Saved data entries:

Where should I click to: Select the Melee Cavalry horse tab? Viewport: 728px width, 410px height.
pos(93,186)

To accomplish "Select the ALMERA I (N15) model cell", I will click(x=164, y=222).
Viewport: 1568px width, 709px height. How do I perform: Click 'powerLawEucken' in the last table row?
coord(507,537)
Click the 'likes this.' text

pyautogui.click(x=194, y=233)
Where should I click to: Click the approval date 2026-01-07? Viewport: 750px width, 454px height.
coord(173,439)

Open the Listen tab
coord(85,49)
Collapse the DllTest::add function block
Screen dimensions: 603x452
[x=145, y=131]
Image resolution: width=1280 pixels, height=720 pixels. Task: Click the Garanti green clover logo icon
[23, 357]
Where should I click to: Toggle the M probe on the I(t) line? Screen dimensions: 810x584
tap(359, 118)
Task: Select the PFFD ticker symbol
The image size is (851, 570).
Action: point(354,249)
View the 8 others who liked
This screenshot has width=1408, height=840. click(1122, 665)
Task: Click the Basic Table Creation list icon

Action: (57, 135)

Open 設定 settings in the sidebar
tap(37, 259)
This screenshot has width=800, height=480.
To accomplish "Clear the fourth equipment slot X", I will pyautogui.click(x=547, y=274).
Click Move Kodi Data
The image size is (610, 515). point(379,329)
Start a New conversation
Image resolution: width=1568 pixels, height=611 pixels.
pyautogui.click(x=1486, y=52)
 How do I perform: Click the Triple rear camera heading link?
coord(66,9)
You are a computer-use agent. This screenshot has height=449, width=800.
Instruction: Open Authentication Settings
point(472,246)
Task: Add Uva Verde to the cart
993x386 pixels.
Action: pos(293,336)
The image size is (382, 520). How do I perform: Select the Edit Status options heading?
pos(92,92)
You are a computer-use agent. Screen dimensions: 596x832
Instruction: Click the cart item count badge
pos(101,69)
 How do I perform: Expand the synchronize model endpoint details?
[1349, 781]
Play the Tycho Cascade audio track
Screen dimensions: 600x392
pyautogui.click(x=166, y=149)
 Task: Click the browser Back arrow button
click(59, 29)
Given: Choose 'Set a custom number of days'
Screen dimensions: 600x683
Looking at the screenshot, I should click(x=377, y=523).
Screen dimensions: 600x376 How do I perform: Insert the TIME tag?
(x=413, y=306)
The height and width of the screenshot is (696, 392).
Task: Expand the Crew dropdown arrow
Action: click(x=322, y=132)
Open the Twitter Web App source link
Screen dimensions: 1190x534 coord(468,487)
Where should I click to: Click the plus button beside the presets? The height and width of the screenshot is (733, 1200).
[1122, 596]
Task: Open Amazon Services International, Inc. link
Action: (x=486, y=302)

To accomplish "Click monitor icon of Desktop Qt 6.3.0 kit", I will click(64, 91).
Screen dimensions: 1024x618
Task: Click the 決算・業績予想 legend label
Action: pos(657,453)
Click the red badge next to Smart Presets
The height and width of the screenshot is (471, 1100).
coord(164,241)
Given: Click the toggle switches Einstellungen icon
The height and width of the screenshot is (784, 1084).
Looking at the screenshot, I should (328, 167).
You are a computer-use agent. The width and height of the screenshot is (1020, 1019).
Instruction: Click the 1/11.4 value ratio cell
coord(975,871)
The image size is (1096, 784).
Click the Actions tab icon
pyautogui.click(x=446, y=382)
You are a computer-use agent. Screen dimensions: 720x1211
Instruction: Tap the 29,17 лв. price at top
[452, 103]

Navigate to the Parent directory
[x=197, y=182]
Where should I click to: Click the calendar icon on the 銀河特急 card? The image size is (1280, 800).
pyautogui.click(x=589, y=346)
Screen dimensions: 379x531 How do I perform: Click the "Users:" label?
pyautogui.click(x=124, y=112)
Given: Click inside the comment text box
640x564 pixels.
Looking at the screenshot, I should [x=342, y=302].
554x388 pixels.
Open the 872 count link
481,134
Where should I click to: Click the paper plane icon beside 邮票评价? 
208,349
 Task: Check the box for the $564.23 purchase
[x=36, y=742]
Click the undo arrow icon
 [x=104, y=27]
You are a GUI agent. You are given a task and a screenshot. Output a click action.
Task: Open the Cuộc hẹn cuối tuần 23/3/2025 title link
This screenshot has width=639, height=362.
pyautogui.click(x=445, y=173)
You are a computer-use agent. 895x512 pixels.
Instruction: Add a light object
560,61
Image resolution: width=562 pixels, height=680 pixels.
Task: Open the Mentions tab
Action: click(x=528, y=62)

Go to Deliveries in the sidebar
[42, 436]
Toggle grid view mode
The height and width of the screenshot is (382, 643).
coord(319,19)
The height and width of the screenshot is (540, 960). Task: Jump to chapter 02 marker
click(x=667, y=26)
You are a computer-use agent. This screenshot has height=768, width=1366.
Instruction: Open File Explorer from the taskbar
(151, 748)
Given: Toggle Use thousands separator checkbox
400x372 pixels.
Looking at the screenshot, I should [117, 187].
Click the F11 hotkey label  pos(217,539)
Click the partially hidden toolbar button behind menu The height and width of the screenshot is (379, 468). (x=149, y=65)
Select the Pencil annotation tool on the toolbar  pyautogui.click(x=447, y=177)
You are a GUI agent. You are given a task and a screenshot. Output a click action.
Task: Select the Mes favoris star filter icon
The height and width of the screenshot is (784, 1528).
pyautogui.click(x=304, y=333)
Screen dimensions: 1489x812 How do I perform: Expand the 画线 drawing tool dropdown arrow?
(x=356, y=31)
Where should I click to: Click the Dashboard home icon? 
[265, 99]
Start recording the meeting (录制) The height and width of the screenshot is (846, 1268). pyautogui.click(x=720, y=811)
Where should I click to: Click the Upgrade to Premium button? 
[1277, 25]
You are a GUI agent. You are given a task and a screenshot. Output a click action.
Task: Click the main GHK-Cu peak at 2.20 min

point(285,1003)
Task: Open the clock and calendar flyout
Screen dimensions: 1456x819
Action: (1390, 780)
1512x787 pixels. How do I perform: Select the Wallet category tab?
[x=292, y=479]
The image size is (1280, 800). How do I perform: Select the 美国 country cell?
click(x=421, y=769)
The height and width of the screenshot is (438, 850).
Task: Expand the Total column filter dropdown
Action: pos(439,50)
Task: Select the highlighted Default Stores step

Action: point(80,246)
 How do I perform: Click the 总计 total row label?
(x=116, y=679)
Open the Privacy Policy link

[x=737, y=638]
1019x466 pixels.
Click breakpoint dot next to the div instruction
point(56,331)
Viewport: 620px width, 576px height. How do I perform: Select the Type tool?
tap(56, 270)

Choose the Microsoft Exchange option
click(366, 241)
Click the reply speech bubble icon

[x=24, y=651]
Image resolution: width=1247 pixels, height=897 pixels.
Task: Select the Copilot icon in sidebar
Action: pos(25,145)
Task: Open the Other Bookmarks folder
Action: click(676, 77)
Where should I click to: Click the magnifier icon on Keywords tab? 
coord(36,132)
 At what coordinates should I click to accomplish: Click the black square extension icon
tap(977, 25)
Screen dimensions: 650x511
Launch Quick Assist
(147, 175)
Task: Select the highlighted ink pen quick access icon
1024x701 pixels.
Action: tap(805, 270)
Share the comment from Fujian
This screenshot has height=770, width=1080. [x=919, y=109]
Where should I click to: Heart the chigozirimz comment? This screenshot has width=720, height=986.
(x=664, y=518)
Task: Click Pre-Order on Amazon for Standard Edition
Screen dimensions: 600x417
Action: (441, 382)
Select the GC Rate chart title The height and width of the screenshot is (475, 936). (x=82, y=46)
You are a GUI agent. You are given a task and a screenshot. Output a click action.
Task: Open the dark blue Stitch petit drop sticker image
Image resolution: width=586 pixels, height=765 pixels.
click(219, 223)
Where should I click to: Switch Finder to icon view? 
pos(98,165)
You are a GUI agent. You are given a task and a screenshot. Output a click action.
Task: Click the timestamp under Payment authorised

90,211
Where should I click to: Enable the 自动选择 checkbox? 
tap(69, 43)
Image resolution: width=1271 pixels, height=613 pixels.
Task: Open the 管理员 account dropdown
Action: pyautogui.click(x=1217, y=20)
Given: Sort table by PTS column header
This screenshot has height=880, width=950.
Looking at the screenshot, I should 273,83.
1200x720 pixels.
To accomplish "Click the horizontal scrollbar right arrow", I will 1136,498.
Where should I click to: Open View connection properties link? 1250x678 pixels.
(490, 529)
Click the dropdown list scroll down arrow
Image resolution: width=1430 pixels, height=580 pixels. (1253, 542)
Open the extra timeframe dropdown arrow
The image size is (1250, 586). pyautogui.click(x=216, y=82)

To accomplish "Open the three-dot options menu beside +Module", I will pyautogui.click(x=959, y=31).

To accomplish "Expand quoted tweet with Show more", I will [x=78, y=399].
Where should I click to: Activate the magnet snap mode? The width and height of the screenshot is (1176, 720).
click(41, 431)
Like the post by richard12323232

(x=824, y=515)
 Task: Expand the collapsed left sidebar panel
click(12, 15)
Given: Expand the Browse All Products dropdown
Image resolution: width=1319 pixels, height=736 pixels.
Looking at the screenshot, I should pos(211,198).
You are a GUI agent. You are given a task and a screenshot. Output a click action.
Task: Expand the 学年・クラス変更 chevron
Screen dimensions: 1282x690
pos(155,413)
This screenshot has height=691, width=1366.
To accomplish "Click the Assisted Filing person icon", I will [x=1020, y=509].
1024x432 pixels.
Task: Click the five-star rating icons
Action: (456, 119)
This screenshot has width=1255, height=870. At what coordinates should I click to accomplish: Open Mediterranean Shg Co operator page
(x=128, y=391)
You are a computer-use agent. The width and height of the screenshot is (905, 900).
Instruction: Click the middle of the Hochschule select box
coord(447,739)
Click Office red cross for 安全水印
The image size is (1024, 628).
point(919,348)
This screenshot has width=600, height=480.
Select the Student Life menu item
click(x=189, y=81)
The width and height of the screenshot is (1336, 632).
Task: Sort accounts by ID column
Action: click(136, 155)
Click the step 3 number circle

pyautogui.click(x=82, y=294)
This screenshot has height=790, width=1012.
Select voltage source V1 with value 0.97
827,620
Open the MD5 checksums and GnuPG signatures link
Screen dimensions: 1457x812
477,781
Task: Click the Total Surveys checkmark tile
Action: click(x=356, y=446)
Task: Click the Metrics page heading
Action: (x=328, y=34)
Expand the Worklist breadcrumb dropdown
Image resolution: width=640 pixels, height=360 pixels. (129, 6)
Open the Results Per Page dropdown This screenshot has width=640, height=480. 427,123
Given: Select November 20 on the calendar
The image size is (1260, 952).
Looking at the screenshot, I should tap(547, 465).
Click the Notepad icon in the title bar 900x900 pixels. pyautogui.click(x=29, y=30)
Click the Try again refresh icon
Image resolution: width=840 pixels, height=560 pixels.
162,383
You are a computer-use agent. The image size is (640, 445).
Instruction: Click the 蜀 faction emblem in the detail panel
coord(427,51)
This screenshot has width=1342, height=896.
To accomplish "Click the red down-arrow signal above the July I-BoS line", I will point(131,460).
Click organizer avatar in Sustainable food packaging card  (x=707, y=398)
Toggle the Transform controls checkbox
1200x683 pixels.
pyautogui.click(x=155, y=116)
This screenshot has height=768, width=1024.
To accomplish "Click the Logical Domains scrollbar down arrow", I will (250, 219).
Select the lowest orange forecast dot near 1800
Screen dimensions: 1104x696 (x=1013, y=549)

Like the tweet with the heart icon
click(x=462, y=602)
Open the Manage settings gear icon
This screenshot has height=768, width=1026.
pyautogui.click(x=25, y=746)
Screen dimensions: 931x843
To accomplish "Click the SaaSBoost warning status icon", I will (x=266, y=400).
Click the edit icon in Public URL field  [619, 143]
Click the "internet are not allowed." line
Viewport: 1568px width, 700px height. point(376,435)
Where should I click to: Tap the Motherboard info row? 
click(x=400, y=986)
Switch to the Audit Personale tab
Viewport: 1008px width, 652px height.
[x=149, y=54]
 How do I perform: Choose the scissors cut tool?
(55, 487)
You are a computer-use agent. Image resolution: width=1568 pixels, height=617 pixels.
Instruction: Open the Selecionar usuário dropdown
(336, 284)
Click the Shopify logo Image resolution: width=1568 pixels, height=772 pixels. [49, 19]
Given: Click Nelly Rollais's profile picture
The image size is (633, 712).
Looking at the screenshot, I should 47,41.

> **DIRECTIONS**:
Copy every line of the data that holds the string "scrollbar".

> **THE ANSWER**:
To accomplish "Click the horizontal scrollbar right arrow", I will 1136,498.
To accomplish "Click the Logical Domains scrollbar down arrow", I will (250, 219).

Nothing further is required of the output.